Format the records below as a JSON list of strings, with one string for each line and no entries for blank lines.
*** EXCERPTED RECORDS
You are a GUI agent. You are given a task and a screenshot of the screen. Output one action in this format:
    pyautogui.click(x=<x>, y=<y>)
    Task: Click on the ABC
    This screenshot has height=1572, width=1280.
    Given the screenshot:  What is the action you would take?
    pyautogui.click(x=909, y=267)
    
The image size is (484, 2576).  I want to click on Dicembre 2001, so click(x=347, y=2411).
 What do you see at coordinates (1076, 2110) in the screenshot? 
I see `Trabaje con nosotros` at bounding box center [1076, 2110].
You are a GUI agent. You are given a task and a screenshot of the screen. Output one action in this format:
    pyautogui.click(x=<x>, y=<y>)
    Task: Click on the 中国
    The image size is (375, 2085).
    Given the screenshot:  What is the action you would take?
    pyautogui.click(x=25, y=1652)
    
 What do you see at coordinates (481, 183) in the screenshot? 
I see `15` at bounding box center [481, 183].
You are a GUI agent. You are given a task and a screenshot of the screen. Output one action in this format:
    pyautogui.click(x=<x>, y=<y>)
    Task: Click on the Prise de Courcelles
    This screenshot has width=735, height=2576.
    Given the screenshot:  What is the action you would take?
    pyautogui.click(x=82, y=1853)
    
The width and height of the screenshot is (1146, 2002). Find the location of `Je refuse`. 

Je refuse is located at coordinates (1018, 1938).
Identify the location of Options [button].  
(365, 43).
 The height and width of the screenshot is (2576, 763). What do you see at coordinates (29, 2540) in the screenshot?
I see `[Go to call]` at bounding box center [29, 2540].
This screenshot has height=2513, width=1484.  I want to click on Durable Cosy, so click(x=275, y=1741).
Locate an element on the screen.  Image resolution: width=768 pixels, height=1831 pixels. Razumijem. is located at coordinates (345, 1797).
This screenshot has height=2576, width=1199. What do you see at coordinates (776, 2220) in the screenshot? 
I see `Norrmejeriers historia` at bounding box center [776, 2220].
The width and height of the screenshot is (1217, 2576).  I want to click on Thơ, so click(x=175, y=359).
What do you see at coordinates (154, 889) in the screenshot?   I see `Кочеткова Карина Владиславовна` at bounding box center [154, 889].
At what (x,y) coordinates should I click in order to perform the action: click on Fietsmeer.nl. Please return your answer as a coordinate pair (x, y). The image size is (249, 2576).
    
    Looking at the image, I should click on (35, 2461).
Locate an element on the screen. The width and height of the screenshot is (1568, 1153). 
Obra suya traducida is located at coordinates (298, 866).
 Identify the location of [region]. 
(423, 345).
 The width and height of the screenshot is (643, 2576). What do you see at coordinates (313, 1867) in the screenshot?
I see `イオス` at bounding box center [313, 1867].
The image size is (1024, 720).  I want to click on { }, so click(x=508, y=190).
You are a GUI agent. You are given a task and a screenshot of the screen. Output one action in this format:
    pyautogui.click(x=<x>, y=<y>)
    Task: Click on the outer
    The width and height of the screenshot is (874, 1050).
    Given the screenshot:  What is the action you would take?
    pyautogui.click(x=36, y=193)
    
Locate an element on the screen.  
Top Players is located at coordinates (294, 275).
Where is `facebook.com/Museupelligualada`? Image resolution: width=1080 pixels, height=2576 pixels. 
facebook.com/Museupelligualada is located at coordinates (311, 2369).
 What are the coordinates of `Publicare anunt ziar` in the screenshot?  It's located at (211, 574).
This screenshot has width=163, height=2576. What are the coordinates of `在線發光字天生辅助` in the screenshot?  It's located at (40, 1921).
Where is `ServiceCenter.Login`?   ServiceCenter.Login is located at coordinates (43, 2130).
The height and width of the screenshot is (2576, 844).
******
### SOLUTION TO THE PROBLEM
[
  "You are a GUI agent. You are given a task and a screenshot of the screen. Output one action in this format:",
  "    pyautogui.click(x=<x>, y=<y>)",
  "    Task: Click on the ABC",
  "    This screenshot has height=1572, width=1280.",
  "    Given the screenshot:  What is the action you would take?",
  "    pyautogui.click(x=909, y=267)",
  "The image size is (484, 2576).  I want to click on Dicembre 2001, so click(x=347, y=2411).",
  " What do you see at coordinates (1076, 2110) in the screenshot? ",
  "I see `Trabaje con nosotros` at bounding box center [1076, 2110].",
  "You are a GUI agent. You are given a task and a screenshot of the screen. Output one action in this format:",
  "    pyautogui.click(x=<x>, y=<y>)",
  "    Task: Click on the 中国",
  "    The image size is (375, 2085).",
  "    Given the screenshot:  What is the action you would take?",
  "    pyautogui.click(x=25, y=1652)",
  " What do you see at coordinates (481, 183) in the screenshot? ",
  "I see `15` at bounding box center [481, 183].",
  "You are a GUI agent. You are given a task and a screenshot of the screen. Output one action in this format:",
  "    pyautogui.click(x=<x>, y=<y>)",
  "    Task: Click on the Prise de Courcelles",
  "    This screenshot has width=735, height=2576.",
  "    Given the screenshot:  What is the action you would take?",
  "    pyautogui.click(x=82, y=1853)",
  "The width and height of the screenshot is (1146, 2002). Find the location of `Je refuse`. ",
  "Je refuse is located at coordinates (1018, 1938).",
  "Identify the location of Options [button].  ",
  "(365, 43).",
  " The height and width of the screenshot is (2576, 763). What do you see at coordinates (29, 2540) in the screenshot?",
  "I see `[Go to call]` at bounding box center [29, 2540].",
  "This screenshot has height=2513, width=1484.  I want to click on Durable Cosy, so click(x=275, y=1741).",
  "Locate an element on the screen.  Image resolution: width=768 pixels, height=1831 pixels. Razumijem. is located at coordinates (345, 1797).",
  "This screenshot has height=2576, width=1199. What do you see at coordinates (776, 2220) in the screenshot? ",
  "I see `Norrmejeriers historia` at bounding box center [776, 2220].",
  "The width and height of the screenshot is (1217, 2576).  I want to click on Thơ, so click(x=175, y=359).",
  "What do you see at coordinates (154, 889) in the screenshot?   I see `Кочеткова Карина Владиславовна` at bounding box center [154, 889].",
  "At what (x,y) coordinates should I click in order to perform the action: click on Fietsmeer.nl. Please return your answer as a coordinate pair (x, y). The image size is (249, 2576).",
  "    Looking at the image, I should click on (35, 2461).",
  "Locate an element on the screen. The width and height of the screenshot is (1568, 1153). ",
  "Obra suya traducida is located at coordinates (298, 866).",
  " Identify the location of [region]. ",
  "(423, 345).",
  " The width and height of the screenshot is (643, 2576). What do you see at coordinates (313, 1867) in the screenshot?",
  "I see `イオス` at bounding box center [313, 1867].",
  "The image size is (1024, 720).  I want to click on { }, so click(x=508, y=190).",
  "You are a GUI agent. You are given a task and a screenshot of the screen. Output one action in this format:",
  "    pyautogui.click(x=<x>, y=<y>)",
  "    Task: Click on the outer",
  "    The width and height of the screenshot is (874, 1050).",
  "    Given the screenshot:  What is the action you would take?",
  "    pyautogui.click(x=36, y=193)",
  "Locate an element on the screen.  ",
  "Top Players is located at coordinates (294, 275).",
  "Where is `facebook.com/Museupelligualada`? Image resolution: width=1080 pixels, height=2576 pixels. ",
  "facebook.com/Museupelligualada is located at coordinates (311, 2369).",
  " What are the coordinates of `Publicare anunt ziar` in the screenshot?  It's located at (211, 574).",
  "This screenshot has width=163, height=2576. What are the coordinates of `在線發光字天生辅助` in the screenshot?  It's located at (40, 1921).",
  "Where is `ServiceCenter.Login`?   ServiceCenter.Login is located at coordinates (43, 2130).",
  "The height and width of the screenshot is (2576, 844)."
]